TASK TO COMPLETE
In the back pain passage, what word does "chronic" come from?

GIVEN PASSAGE
[Start of Attachment]
An estimated eight out of ten people in the United States will injure their back at some point during their lives. Few of these problems will require extended treatment, but back problems are invariably painful.

Managing and relieving back pain is not a simple process. The experience of pain is subjective; it cannot be measured from the outside. Health providers who treat back pain find it challenging to obtain the objective or measurable signs that verify and diagnose a patient’s painful back symptoms.

Additionally, everyone’s experience of pain is different. Pain descriptors encompass numerous adjectives – dull, sharp, throbbing, pulsating, stabbing and shock-like, just to name a few.

People experience and describe pain so differently partly due to its varied and complex origins. In fact, pain originates from numerous places in the body, such as muscles, bones, nerves, organs or blood vessels.

Pain is also described as acute or chronic. The word “acute” derives from the Latin word for needles and is usually described as a severe, sharp sensation. The initial stage of an injury is called the acute phase.

The word “chronic”, on the other hand, originated from the Greek word for time. Chronic pain is pain that persists after a length of time, often months to years. Many back injuries tend to become chronic, especially when not treated properly during the acute phase. Chronic pain is often experienced as a dull ache or constant nagging irritant.

Acute and chronic pain sensations also travel different nervous system pathways inside the body. When you injure muscles or ligaments in your back, nerve endings called pain receptors pick up the pain impulses and transmit them to the spinal cord. From here, the pain message ascends to the brain. This process takes place at varying rates of speed depending on the size of the nerve fiber involved.
[End of Attachment]
PROVIDED RECORDS
[Start of Attachment]
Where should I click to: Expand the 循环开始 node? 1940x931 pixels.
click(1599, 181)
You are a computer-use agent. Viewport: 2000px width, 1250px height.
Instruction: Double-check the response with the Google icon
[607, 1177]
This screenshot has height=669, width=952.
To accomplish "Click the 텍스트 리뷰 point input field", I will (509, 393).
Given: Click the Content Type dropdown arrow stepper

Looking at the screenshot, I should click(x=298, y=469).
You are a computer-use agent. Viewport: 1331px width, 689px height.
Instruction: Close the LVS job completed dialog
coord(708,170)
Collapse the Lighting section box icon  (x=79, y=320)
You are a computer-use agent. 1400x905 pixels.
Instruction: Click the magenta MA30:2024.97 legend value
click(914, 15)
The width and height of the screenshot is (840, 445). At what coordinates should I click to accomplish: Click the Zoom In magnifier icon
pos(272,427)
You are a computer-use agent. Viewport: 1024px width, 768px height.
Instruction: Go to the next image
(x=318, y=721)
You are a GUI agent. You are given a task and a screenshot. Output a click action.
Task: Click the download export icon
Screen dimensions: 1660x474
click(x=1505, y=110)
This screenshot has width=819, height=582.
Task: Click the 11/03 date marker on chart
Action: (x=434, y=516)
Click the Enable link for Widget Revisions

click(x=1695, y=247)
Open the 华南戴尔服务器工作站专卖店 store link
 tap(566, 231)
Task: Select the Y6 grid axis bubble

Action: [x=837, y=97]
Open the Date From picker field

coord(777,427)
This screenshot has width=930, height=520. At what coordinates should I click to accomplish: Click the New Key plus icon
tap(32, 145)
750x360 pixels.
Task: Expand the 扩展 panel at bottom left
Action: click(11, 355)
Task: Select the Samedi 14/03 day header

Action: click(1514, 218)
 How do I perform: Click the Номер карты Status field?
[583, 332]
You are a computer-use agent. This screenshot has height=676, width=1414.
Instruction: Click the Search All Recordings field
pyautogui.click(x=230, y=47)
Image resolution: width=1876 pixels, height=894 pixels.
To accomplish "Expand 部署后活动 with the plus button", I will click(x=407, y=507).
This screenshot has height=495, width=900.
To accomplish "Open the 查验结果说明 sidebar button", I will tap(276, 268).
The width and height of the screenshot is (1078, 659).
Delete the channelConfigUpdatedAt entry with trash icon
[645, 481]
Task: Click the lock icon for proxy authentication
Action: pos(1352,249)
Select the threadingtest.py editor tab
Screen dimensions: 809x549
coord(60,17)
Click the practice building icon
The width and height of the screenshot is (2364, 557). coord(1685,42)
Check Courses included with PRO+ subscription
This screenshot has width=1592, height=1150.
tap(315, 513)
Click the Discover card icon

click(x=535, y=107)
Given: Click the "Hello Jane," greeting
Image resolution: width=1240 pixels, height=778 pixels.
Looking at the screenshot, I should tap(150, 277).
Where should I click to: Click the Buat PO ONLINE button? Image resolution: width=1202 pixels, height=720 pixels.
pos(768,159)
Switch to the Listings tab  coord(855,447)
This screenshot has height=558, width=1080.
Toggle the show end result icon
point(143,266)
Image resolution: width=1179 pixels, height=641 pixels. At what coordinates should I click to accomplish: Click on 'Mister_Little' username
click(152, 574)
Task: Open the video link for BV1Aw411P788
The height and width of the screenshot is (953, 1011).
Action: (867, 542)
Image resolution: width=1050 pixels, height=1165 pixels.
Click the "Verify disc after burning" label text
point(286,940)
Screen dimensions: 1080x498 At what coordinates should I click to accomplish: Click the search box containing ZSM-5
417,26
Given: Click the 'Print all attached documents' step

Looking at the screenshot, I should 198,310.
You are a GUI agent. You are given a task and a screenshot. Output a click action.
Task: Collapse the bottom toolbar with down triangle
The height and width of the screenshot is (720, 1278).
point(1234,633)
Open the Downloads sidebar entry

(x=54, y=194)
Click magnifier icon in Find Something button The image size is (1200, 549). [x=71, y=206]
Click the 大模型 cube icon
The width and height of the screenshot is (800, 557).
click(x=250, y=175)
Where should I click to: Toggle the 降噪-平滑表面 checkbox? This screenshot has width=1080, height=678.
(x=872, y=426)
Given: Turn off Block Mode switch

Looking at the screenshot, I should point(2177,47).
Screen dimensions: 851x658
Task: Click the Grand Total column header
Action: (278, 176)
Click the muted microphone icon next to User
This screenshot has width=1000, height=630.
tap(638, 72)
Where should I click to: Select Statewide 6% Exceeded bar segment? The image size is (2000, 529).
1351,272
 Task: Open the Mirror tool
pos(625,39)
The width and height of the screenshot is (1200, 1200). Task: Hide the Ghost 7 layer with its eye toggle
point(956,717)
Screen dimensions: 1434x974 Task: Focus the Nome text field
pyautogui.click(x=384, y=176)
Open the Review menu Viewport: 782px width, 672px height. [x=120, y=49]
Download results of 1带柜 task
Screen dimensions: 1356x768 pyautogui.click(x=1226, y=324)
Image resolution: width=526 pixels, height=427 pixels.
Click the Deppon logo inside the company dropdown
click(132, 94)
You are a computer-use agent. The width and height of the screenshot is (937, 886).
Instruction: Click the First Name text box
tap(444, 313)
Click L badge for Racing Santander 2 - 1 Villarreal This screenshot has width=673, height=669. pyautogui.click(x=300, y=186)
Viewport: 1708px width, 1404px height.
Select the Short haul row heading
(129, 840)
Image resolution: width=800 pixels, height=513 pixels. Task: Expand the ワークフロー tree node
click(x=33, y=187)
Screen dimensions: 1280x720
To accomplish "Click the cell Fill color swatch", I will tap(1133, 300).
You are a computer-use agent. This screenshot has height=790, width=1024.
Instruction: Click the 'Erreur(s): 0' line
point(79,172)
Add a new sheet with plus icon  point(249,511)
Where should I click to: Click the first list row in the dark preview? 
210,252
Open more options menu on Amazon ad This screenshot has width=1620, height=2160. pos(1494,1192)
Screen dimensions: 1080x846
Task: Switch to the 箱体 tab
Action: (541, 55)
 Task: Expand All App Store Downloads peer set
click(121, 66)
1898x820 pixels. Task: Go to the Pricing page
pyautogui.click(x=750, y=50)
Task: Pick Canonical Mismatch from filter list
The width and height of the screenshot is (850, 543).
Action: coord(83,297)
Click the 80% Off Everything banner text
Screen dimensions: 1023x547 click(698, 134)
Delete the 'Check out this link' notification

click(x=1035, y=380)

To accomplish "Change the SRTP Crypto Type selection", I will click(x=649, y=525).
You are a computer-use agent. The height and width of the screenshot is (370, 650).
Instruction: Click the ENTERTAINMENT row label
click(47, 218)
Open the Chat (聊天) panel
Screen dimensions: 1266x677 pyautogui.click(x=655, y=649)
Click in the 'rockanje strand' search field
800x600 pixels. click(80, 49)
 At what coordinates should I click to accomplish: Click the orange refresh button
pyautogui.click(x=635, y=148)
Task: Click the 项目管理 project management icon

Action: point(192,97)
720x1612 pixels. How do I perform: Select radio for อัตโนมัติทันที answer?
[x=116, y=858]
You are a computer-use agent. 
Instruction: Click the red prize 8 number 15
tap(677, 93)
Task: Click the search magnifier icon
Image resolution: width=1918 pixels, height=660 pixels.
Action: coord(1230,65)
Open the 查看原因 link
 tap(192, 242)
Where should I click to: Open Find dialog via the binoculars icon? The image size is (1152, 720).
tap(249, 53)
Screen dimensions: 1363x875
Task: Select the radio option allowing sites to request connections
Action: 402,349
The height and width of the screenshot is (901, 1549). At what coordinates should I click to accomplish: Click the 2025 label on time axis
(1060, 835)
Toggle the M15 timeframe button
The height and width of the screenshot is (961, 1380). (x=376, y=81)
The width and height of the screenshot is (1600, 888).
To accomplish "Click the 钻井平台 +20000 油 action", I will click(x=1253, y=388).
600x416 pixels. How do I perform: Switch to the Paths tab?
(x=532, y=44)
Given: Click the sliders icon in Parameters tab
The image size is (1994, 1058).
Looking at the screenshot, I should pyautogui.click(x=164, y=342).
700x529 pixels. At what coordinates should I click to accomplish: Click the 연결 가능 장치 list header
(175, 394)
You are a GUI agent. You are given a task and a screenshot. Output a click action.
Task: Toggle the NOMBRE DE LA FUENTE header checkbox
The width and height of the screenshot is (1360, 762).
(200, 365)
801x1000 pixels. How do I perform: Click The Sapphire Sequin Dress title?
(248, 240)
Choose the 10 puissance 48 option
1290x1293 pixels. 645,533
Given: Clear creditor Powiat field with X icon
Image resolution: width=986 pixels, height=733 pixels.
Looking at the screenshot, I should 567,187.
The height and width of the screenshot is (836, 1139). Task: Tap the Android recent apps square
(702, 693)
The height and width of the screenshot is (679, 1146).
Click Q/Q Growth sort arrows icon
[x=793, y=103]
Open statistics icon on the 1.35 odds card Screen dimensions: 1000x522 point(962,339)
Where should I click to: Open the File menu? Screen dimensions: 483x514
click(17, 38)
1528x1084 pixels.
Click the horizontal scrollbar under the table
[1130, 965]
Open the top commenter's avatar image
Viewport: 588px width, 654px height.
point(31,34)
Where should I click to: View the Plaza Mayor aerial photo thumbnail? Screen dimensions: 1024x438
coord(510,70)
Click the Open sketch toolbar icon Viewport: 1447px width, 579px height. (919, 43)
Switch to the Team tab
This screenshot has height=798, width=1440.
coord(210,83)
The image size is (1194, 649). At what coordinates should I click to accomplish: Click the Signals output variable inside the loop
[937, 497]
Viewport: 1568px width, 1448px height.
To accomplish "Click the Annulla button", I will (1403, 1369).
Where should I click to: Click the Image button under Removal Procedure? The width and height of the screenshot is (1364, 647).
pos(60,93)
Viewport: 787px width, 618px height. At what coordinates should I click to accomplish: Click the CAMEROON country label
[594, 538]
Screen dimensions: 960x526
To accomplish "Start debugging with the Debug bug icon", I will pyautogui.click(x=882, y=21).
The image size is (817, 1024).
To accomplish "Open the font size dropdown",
[End of Attachment]
EXERCISE ANSWER
The Greek word for time.